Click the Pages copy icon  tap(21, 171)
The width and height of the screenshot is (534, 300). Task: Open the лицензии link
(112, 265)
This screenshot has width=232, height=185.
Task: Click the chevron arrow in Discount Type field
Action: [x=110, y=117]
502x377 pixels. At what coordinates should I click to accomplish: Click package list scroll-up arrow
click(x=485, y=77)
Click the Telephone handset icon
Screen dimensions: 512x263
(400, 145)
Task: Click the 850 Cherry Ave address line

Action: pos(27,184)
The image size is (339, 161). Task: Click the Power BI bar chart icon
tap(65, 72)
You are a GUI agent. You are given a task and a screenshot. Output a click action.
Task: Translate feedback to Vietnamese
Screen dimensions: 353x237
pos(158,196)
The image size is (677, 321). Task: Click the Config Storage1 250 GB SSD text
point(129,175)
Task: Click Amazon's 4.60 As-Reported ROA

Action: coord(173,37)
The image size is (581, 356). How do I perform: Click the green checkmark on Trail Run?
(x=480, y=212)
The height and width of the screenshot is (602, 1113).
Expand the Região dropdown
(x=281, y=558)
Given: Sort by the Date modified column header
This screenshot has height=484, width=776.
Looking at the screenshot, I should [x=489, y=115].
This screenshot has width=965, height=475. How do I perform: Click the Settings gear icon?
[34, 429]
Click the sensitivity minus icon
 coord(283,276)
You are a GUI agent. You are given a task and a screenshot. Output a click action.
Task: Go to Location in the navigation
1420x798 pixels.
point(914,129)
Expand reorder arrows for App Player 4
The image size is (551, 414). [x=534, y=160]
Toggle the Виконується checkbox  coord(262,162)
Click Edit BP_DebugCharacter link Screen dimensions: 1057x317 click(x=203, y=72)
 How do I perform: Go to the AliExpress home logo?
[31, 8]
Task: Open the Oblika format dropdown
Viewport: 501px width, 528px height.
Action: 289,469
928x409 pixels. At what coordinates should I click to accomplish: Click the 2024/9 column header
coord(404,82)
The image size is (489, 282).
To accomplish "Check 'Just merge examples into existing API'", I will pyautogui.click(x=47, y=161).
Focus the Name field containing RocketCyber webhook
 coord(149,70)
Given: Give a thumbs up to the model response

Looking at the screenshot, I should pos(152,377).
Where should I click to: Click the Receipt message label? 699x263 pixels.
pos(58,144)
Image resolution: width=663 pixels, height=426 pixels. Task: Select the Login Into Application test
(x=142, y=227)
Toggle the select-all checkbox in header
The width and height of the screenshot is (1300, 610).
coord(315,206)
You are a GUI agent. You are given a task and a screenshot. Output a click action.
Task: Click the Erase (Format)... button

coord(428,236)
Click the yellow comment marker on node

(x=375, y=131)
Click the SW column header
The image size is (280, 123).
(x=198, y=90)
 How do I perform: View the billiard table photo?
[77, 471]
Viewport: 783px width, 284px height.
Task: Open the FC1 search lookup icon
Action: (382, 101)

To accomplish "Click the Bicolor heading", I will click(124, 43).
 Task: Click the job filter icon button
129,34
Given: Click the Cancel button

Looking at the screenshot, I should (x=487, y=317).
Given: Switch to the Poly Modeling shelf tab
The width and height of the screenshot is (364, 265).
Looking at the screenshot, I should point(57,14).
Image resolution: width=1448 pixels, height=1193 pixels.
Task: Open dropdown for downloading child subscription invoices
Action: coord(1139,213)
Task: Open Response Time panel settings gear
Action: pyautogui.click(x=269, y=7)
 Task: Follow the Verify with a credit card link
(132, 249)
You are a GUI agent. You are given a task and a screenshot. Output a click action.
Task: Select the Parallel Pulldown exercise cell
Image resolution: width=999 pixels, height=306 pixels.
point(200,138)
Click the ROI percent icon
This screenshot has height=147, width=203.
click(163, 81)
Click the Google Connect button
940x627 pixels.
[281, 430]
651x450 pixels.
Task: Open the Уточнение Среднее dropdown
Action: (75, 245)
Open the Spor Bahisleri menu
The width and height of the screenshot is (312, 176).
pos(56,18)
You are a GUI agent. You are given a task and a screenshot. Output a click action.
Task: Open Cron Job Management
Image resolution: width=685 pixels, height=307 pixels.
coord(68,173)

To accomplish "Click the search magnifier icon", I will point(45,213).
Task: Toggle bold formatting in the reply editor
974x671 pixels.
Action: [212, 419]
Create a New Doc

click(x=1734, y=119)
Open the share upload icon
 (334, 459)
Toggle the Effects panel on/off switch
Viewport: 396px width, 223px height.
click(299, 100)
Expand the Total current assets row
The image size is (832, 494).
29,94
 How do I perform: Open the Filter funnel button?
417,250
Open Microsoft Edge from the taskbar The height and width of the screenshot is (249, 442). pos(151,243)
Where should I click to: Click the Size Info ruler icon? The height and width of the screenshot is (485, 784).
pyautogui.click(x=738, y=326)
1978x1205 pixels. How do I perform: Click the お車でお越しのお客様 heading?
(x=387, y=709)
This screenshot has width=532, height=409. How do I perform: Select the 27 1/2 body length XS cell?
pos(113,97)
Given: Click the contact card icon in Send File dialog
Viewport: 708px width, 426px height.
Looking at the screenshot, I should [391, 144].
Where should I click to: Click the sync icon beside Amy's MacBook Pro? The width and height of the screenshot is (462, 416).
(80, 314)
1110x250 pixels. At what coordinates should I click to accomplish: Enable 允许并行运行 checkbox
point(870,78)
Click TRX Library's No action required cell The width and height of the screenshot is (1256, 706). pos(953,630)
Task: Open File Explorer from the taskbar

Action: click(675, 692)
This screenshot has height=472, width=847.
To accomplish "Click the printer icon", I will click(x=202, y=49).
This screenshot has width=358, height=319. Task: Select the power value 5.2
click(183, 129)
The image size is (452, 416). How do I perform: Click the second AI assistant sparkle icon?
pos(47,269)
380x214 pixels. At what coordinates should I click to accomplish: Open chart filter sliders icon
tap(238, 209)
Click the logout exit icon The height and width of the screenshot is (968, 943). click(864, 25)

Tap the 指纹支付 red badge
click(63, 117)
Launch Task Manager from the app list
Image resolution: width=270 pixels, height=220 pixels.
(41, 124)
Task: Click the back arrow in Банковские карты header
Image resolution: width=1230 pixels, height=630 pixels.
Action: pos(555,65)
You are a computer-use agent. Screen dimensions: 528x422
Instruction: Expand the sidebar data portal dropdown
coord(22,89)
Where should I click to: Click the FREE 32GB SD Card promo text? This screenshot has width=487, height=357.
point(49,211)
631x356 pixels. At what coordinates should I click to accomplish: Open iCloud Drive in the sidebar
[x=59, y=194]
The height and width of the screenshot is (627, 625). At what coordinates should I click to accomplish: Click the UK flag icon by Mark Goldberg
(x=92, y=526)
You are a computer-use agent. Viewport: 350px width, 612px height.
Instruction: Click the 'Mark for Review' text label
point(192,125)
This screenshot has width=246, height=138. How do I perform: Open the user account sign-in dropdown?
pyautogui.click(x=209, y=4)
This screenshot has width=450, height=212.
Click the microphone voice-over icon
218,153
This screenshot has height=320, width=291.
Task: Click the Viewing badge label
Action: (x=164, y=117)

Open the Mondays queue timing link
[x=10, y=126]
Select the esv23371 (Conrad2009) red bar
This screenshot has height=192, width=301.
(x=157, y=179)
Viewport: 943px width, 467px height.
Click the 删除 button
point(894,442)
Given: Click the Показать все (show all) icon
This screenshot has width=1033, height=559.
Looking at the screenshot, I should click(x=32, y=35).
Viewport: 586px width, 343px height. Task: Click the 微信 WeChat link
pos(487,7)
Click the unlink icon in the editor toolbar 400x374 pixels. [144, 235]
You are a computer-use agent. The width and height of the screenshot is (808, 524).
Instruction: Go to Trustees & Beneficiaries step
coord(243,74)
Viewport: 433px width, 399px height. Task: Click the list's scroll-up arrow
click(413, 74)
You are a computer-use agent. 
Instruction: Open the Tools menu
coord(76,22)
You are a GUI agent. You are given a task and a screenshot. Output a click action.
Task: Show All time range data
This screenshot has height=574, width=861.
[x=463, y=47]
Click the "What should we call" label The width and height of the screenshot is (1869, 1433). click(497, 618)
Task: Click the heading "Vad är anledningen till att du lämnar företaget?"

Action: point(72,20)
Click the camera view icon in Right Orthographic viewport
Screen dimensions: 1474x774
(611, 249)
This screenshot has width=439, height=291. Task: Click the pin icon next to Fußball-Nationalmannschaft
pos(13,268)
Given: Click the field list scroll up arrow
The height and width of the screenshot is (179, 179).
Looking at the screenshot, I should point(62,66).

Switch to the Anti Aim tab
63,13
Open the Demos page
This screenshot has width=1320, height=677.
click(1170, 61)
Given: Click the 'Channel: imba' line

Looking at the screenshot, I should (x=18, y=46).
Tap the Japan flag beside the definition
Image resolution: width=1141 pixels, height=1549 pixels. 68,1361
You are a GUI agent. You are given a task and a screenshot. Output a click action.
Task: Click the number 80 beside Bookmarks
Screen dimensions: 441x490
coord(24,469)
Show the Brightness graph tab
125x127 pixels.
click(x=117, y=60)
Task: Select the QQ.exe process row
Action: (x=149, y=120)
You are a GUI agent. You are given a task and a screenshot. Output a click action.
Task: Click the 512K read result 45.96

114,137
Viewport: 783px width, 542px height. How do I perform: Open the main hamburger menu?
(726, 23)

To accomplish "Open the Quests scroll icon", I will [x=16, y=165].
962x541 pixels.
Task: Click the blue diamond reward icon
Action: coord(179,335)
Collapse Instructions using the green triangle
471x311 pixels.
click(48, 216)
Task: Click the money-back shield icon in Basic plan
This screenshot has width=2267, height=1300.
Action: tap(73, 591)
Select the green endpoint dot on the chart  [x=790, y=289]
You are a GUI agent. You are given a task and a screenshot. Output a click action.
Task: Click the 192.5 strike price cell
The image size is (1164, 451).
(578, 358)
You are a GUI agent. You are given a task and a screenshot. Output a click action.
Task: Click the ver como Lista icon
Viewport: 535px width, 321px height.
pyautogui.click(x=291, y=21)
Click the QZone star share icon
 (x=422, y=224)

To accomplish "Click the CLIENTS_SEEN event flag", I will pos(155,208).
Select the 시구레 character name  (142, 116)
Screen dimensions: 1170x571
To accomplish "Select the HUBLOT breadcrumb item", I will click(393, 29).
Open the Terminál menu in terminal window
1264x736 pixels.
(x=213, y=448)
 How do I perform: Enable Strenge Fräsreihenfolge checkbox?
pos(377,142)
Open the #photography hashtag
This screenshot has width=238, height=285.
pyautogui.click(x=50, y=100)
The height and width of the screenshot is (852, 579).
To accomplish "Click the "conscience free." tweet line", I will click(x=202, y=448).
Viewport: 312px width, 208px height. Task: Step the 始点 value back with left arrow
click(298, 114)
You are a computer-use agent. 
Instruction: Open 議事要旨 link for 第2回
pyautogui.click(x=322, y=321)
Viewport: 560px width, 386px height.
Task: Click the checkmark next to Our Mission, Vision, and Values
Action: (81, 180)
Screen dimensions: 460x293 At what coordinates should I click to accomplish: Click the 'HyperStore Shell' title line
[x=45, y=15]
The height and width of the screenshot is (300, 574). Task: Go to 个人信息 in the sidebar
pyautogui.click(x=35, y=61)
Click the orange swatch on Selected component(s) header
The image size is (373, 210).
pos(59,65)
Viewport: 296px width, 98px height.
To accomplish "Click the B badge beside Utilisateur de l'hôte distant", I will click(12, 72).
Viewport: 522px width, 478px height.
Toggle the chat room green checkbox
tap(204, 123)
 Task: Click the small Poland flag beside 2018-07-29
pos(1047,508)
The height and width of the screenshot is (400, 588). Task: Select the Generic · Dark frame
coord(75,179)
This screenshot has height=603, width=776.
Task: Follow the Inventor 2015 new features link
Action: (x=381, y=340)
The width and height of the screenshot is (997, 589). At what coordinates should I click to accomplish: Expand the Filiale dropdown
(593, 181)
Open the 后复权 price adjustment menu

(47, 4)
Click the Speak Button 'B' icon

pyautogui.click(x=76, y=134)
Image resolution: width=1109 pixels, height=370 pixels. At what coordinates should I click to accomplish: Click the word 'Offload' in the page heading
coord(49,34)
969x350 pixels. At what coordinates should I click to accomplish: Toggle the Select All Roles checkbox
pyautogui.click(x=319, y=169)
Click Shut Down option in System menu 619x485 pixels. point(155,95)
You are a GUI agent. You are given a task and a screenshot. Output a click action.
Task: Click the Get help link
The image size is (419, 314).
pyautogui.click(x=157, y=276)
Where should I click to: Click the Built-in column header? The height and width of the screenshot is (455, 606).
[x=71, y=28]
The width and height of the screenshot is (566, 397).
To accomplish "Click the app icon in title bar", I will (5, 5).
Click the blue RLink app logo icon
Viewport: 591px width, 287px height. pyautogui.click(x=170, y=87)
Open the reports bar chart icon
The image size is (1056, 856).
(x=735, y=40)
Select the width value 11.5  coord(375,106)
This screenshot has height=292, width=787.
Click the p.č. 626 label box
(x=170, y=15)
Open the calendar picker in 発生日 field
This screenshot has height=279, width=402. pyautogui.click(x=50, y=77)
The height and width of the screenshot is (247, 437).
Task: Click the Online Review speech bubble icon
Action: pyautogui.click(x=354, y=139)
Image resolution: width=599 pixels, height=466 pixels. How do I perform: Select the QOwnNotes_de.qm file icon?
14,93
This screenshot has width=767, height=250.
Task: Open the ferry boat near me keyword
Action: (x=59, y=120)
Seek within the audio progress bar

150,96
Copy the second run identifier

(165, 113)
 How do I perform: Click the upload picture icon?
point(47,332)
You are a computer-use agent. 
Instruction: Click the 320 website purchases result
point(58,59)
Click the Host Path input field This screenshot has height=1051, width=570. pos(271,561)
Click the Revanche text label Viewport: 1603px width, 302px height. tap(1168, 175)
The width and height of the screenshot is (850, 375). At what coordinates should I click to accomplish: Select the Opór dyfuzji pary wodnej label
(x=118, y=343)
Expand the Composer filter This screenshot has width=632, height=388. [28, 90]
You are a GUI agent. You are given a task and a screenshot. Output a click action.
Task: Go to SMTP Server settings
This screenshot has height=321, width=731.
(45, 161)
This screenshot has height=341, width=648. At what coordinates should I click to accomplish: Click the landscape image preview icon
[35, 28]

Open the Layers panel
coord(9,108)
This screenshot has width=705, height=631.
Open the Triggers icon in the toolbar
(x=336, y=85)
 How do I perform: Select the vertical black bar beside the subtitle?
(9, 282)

» Required work
Starting at the line above that contains "Seek within the audio progress bar", write out each line exactly until the line that contains "Expand the Composer" has been written, and stop there.

» Answer to the exercise
Seek within the audio progress bar

150,96
Copy the second run identifier

(165, 113)
 How do I perform: Click the upload picture icon?
point(47,332)
You are a computer-use agent. 
Instruction: Click the 320 website purchases result
point(58,59)
Click the Host Path input field This screenshot has height=1051, width=570. pos(271,561)
Click the Revanche text label Viewport: 1603px width, 302px height. tap(1168, 175)
The width and height of the screenshot is (850, 375). At what coordinates should I click to accomplish: Select the Opór dyfuzji pary wodnej label
(x=118, y=343)
Expand the Composer filter This screenshot has width=632, height=388. [28, 90]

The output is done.